- WHAT YOU HAVE TO DO
Convert the listing below into a JSON list of strings, with one string per line and blank lines omitted.

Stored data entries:
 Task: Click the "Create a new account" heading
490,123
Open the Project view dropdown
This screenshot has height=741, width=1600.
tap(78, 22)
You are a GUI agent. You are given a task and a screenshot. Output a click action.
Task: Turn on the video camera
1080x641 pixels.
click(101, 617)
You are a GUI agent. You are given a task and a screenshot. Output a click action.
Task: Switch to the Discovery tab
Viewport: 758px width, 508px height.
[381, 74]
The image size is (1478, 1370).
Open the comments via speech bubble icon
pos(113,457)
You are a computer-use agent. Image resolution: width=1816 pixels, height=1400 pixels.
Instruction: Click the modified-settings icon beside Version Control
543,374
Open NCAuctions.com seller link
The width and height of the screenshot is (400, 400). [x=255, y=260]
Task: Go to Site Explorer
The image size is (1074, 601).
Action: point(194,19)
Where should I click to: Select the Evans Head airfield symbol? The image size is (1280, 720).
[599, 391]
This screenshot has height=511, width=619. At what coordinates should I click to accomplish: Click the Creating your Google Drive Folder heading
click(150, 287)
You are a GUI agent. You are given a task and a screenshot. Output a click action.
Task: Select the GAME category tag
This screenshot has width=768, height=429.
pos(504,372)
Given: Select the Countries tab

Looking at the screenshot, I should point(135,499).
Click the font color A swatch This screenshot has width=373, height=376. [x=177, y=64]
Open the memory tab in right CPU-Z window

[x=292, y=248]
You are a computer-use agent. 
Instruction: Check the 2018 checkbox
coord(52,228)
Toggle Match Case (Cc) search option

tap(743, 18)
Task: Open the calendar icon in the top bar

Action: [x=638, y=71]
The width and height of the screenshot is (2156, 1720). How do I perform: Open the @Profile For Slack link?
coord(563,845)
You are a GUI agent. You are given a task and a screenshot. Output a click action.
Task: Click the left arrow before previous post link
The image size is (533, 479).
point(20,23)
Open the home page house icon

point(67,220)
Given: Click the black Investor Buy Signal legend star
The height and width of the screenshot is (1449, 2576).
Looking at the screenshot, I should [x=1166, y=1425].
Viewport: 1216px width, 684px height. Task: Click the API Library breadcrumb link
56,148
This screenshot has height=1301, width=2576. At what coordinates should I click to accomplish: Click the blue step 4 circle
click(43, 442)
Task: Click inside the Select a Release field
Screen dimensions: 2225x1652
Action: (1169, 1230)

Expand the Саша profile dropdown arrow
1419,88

- RESPONSE TO THE EXERCISE
[
  " Task: Click the \"Create a new account\" heading",
  "490,123",
  "Open the Project view dropdown",
  "This screenshot has height=741, width=1600.",
  "tap(78, 22)",
  "You are a GUI agent. You are given a task and a screenshot. Output a click action.",
  "Task: Turn on the video camera",
  "1080x641 pixels.",
  "click(101, 617)",
  "You are a GUI agent. You are given a task and a screenshot. Output a click action.",
  "Task: Switch to the Discovery tab",
  "Viewport: 758px width, 508px height.",
  "[381, 74]",
  "The image size is (1478, 1370).",
  "Open the comments via speech bubble icon",
  "pos(113,457)",
  "You are a computer-use agent. Image resolution: width=1816 pixels, height=1400 pixels.",
  "Instruction: Click the modified-settings icon beside Version Control",
  "543,374",
  "Open NCAuctions.com seller link",
  "The width and height of the screenshot is (400, 400). [x=255, y=260]",
  "Task: Go to Site Explorer",
  "The image size is (1074, 601).",
  "Action: point(194,19)",
  "Where should I click to: Select the Evans Head airfield symbol? The image size is (1280, 720).",
  "[599, 391]",
  "This screenshot has height=511, width=619. At what coordinates should I click to accomplish: Click the Creating your Google Drive Folder heading",
  "click(150, 287)",
  "You are a GUI agent. You are given a task and a screenshot. Output a click action.",
  "Task: Select the GAME category tag",
  "This screenshot has width=768, height=429.",
  "pos(504,372)",
  "Given: Select the Countries tab",
  "Looking at the screenshot, I should point(135,499).",
  "Click the font color A swatch This screenshot has width=373, height=376. [x=177, y=64]",
  "Open the memory tab in right CPU-Z window",
  "[x=292, y=248]",
  "You are a computer-use agent. ",
  "Instruction: Check the 2018 checkbox",
  "coord(52,228)",
  "Toggle Match Case (Cc) search option",
  "tap(743, 18)",
  "Task: Open the calendar icon in the top bar",
  "Action: [x=638, y=71]",
  "The width and height of the screenshot is (2156, 1720). How do I perform: Open the @Profile For Slack link?",
  "coord(563,845)",
  "You are a GUI agent. You are given a task and a screenshot. Output a click action.",
  "Task: Click the left arrow before previous post link",
  "The image size is (533, 479).",
  "point(20,23)",
  "Open the home page house icon",
  "point(67,220)",
  "Given: Click the black Investor Buy Signal legend star",
  "The height and width of the screenshot is (1449, 2576).",
  "Looking at the screenshot, I should [x=1166, y=1425].",
  "Viewport: 1216px width, 684px height. Task: Click the API Library breadcrumb link",
  "56,148",
  "This screenshot has height=1301, width=2576. At what coordinates should I click to accomplish: Click the blue step 4 circle",
  "click(43, 442)",
  "Task: Click inside the Select a Release field",
  "Screen dimensions: 2225x1652",
  "Action: (1169, 1230)",
  "Expand the Саша profile dropdown arrow",
  "1419,88"
]